What to produce: Output all of the data below exactly as given.

--- Data listing Enclosed Below ---

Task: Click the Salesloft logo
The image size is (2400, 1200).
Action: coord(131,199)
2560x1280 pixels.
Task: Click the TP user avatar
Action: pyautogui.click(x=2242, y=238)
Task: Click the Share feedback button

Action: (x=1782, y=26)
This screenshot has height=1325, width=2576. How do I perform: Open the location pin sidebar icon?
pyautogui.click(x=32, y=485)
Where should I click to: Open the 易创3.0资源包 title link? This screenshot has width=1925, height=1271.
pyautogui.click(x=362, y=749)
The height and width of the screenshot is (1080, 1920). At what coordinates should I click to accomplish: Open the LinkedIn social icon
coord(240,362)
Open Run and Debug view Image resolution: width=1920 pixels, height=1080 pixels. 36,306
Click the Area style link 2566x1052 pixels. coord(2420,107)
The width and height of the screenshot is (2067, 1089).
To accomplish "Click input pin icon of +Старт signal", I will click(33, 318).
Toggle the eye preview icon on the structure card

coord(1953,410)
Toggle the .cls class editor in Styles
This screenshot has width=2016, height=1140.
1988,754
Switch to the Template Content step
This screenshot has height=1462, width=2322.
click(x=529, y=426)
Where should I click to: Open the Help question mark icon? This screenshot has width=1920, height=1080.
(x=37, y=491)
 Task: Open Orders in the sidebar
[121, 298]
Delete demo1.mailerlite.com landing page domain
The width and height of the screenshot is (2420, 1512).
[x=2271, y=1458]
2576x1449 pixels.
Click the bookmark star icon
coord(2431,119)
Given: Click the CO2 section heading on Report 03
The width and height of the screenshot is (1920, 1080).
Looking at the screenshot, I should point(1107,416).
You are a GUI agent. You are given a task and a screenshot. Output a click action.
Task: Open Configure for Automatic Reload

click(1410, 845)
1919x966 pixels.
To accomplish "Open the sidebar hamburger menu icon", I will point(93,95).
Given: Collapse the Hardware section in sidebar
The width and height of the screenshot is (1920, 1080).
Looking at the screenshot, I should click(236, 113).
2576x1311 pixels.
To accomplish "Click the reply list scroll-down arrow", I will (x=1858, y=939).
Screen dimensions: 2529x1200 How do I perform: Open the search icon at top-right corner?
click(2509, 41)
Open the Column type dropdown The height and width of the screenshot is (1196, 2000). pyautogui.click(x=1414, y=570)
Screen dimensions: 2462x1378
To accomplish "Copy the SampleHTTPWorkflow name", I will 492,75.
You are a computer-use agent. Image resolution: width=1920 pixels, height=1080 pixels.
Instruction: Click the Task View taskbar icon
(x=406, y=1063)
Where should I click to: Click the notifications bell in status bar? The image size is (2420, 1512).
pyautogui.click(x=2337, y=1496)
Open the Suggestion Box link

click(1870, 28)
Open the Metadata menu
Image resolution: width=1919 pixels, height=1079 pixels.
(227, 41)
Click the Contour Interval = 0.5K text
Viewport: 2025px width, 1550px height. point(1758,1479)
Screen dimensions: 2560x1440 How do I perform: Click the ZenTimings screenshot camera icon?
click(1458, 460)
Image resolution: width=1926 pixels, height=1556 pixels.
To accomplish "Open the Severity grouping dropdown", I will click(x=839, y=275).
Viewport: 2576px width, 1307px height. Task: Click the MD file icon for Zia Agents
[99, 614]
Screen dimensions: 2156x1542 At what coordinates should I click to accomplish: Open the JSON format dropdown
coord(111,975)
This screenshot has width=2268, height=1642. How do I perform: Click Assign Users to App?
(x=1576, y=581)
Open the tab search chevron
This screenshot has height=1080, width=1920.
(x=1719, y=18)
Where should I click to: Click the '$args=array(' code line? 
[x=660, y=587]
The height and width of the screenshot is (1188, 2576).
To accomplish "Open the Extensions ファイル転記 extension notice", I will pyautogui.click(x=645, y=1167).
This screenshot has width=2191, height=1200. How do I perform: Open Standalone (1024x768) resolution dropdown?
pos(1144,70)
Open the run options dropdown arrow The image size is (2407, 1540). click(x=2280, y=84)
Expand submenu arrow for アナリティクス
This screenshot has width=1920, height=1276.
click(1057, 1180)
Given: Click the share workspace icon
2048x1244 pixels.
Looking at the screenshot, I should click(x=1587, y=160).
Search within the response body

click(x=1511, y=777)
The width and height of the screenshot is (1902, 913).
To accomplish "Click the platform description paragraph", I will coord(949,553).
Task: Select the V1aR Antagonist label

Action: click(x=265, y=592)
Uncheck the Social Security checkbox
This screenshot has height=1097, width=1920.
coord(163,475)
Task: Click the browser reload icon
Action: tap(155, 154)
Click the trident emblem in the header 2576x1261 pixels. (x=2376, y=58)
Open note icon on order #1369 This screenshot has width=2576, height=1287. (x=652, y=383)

--- End of Enclosed Data listing ---

Task result:
Task: Click the Salesloft logo
The image size is (2400, 1200).
Action: coord(131,199)
2560x1280 pixels.
Task: Click the TP user avatar
Action: pyautogui.click(x=2242, y=238)
Task: Click the Share feedback button

Action: (x=1782, y=26)
This screenshot has height=1325, width=2576. How do I perform: Open the location pin sidebar icon?
pyautogui.click(x=32, y=485)
Where should I click to: Open the 易创3.0资源包 title link? This screenshot has width=1925, height=1271.
pyautogui.click(x=362, y=749)
The height and width of the screenshot is (1080, 1920). At what coordinates should I click to accomplish: Open the LinkedIn social icon
coord(240,362)
Open Run and Debug view Image resolution: width=1920 pixels, height=1080 pixels. 36,306
Click the Area style link 2566x1052 pixels. coord(2420,107)
The width and height of the screenshot is (2067, 1089).
To accomplish "Click input pin icon of +Старт signal", I will click(33, 318).
Toggle the eye preview icon on the structure card

coord(1953,410)
Toggle the .cls class editor in Styles
This screenshot has width=2016, height=1140.
1988,754
Switch to the Template Content step
This screenshot has height=1462, width=2322.
click(x=529, y=426)
Where should I click to: Open the Help question mark icon? This screenshot has width=1920, height=1080.
(x=37, y=491)
 Task: Open Orders in the sidebar
[121, 298]
Delete demo1.mailerlite.com landing page domain
The width and height of the screenshot is (2420, 1512).
[x=2271, y=1458]
2576x1449 pixels.
Click the bookmark star icon
coord(2431,119)
Given: Click the CO2 section heading on Report 03
The width and height of the screenshot is (1920, 1080).
Looking at the screenshot, I should point(1107,416).
You are a GUI agent. You are given a task and a screenshot. Output a click action.
Task: Open Configure for Automatic Reload

click(1410, 845)
1919x966 pixels.
To accomplish "Open the sidebar hamburger menu icon", I will point(93,95).
Given: Collapse the Hardware section in sidebar
The width and height of the screenshot is (1920, 1080).
Looking at the screenshot, I should click(236, 113).
2576x1311 pixels.
To accomplish "Click the reply list scroll-down arrow", I will (x=1858, y=939).
Screen dimensions: 2529x1200 How do I perform: Open the search icon at top-right corner?
click(2509, 41)
Open the Column type dropdown The height and width of the screenshot is (1196, 2000). pyautogui.click(x=1414, y=570)
Screen dimensions: 2462x1378
To accomplish "Copy the SampleHTTPWorkflow name", I will 492,75.
You are a computer-use agent. Image resolution: width=1920 pixels, height=1080 pixels.
Instruction: Click the Task View taskbar icon
(x=406, y=1063)
Where should I click to: Click the notifications bell in status bar? The image size is (2420, 1512).
pyautogui.click(x=2337, y=1496)
Open the Suggestion Box link

click(1870, 28)
Open the Metadata menu
Image resolution: width=1919 pixels, height=1079 pixels.
(227, 41)
Click the Contour Interval = 0.5K text
Viewport: 2025px width, 1550px height. point(1758,1479)
Screen dimensions: 2560x1440 How do I perform: Click the ZenTimings screenshot camera icon?
click(1458, 460)
Image resolution: width=1926 pixels, height=1556 pixels.
To accomplish "Open the Severity grouping dropdown", I will click(x=839, y=275).
Viewport: 2576px width, 1307px height. Task: Click the MD file icon for Zia Agents
[99, 614]
Screen dimensions: 2156x1542 At what coordinates should I click to accomplish: Open the JSON format dropdown
coord(111,975)
This screenshot has width=2268, height=1642. How do I perform: Click Assign Users to App?
(x=1576, y=581)
Open the tab search chevron
This screenshot has height=1080, width=1920.
(x=1719, y=18)
Where should I click to: Click the '$args=array(' code line? 
[x=660, y=587]
The height and width of the screenshot is (1188, 2576).
To accomplish "Open the Extensions ファイル転記 extension notice", I will pyautogui.click(x=645, y=1167).
This screenshot has width=2191, height=1200. How do I perform: Open Standalone (1024x768) resolution dropdown?
pos(1144,70)
Open the run options dropdown arrow The image size is (2407, 1540). click(x=2280, y=84)
Expand submenu arrow for アナリティクス
This screenshot has width=1920, height=1276.
click(1057, 1180)
Given: Click the share workspace icon
2048x1244 pixels.
Looking at the screenshot, I should click(x=1587, y=160).
Search within the response body

click(x=1511, y=777)
The width and height of the screenshot is (1902, 913).
To accomplish "Click the platform description paragraph", I will coord(949,553).
Task: Select the V1aR Antagonist label

Action: click(x=265, y=592)
Uncheck the Social Security checkbox
This screenshot has height=1097, width=1920.
coord(163,475)
Task: Click the browser reload icon
Action: tap(155, 154)
Click the trident emblem in the header 2576x1261 pixels. (x=2376, y=58)
Open note icon on order #1369 This screenshot has width=2576, height=1287. (x=652, y=383)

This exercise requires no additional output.